In my interview with Dean Spade, an organiser, writer and teacher based in the US, we discuss his work in mediating conflict in mutual aid and grassroot groups. I ask him how one might archive the mobilisations that ‘fail’. Spade outlines an importance in intergenerational learning, which points towards a wider theme in the book: the activation of historical knowledge as a tool to support contemporary struggle.

The ‘House That Jill Built’ (1998) introduces the story of Take Root, a women’s self-build group in Glasgow that operated from the early nineties to the early noughties. The text is a transcript taken from a documentary of the same name, made shortly before the group were scheduled to start their build. The wider story of Take Root and its legacy is pieced together by academic and curator Kirsten Lloyd in her essay ‘Taking root and raising roofs: Reimagining the housing question.’

At the core of Slamming Doors, as well as the source of the book’s title, are transcriptions of two interviews with my dear friend Cathy McCormack (1952–2022). McCormack was a housing and anti-poverty activist from Glasgow who was instrumental in raising awareness in the UK around the relationship between poor housing and poor health. The two interviews included here were recorded at her flat in Easthall, Easterhouse, where we spent many hours together.

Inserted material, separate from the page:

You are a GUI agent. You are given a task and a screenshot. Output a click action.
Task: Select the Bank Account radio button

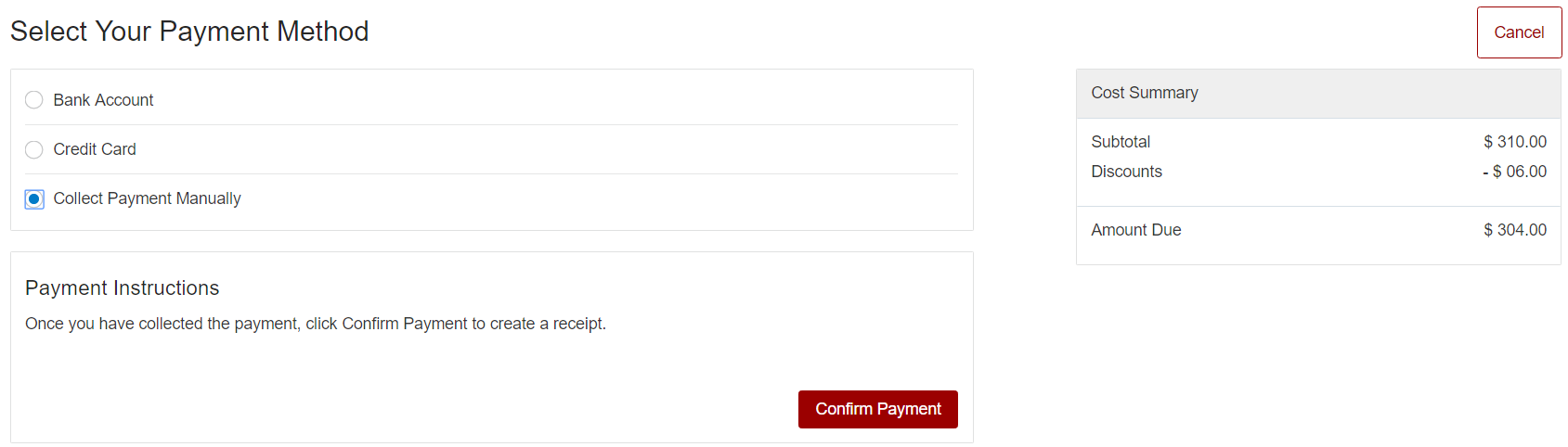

The interviews with Cathy were made a year or so before she passed away. How they are transcribed is how she speaks. As I read, I can see her, sitting round the kitchen table in her downstairs flat, the door open to the garden, with a bird bath populated by a perpetual host of sparrows. By including our interviews here in full, I wish to make available further ways in which her vital work can be accessed.

This book is dedicated to the memory of Cathy McCormack; to her ferocity and humour and to all the noses she put out of joint.


About

Winnie Herbstein graduated from Glasgow School of Art (Environmental Art). She studied Women in Construction at the City of Glasgow College and is a founding member of Slaghammers, a woman, trans and non-binary metal workshop. Her work focuses on historical and contemporary forms of organising, in relation to housing and the architecture and formation of space. She was a resident at the Rijksakademie, Amsterdam (2021-2023).

In 2024, together with researcher René Boer, Herbstein was fellow of the research project Contemporary Conflict within the fellowship line Community, Democracy and the Urban Environment, a collaboration between Framer Framed and the Department of Political Science at the University of Amsterdam.